Further, when a delinquent account is settled the consumer is eliminating outstanding debt. Since one factor which may negatively impact credit is excessive debt, the elimination of debt is generally an improvement. Lenders who are considering extending credit will be able to see from the consumer’s credit report that the consumer’s total debt has been reduced.
(Consumers should periodically check their credit reports with the three major credit reporting bureaus, which are Experian, Equifax, and TransUnion. If anything is being improperly reported, the affected consumer should contact the credit reporting bureau to initiate a dispute. The credit reporting bureau must comply by removing inaccuracies or face civil liability to the consumer which may include any actual damages sustained, attorney’s fees and court costs, and, when the noncompliance is willful, punitive damages.)
While debt settlement has its advantages, in some cases bankruptcy may be a better option for certain debtors. For example, when a debtor is faced with multiple lawsuits over credit cards debts and does not have reasonable prospects of being able to negotiate a settlement to pay the debts, bankruptcy may be a solution. This is because filing bankruptcy results in what is know as an “automatic stay.” With certain exceptions, the automatic stay stops all collection efforts and halts all lawsuits and proceedings to enforce judgments against the debtor. This includes, but is not limited to, lawsuits and proceedings relating to personal, unsecured credit card debts. 11 USCS § 362 (2011).
Another advantage of bankruptcy is that the time frame for being discharged of one’s debts may be relatively short. For example, in an uncomplicated Chapter 7 liquidation, a debtor’s debts could be discharged within a matter of a few months. However, this will not always be the case and, in contrast, a Chapter 13 adjustment of debts will require monthly payments to be made over time to creditors, and as such, could take several years to complete. Also, bankruptcy likely will cost far less to complete then negotiating settlements of your debts, which of course must be paid.

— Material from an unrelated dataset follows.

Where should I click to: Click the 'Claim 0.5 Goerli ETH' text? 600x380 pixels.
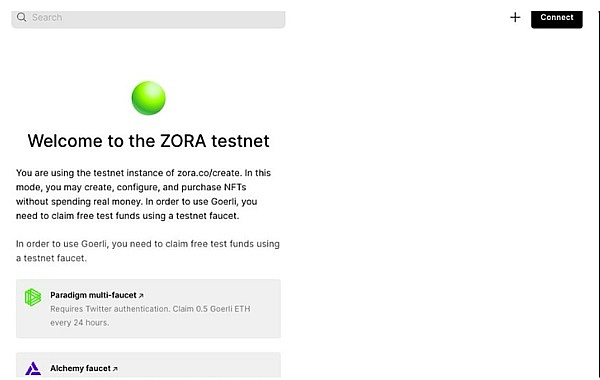point(211,309)
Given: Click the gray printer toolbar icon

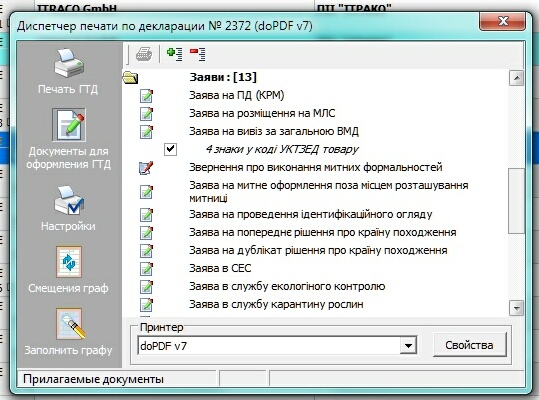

In sum, whether debt settlement or bankruptcy is a better choice for resolving overwhelming debt depends upon the circumstances. Debt settlement and bankruptcy each present their own unique advantages for consumers faced with the prospect of inability to pay their debts. In deciding which choice is better, consumers should take the time to do some research, and it is always a good idea to consult with an attorney who has experience in dealing with such issues.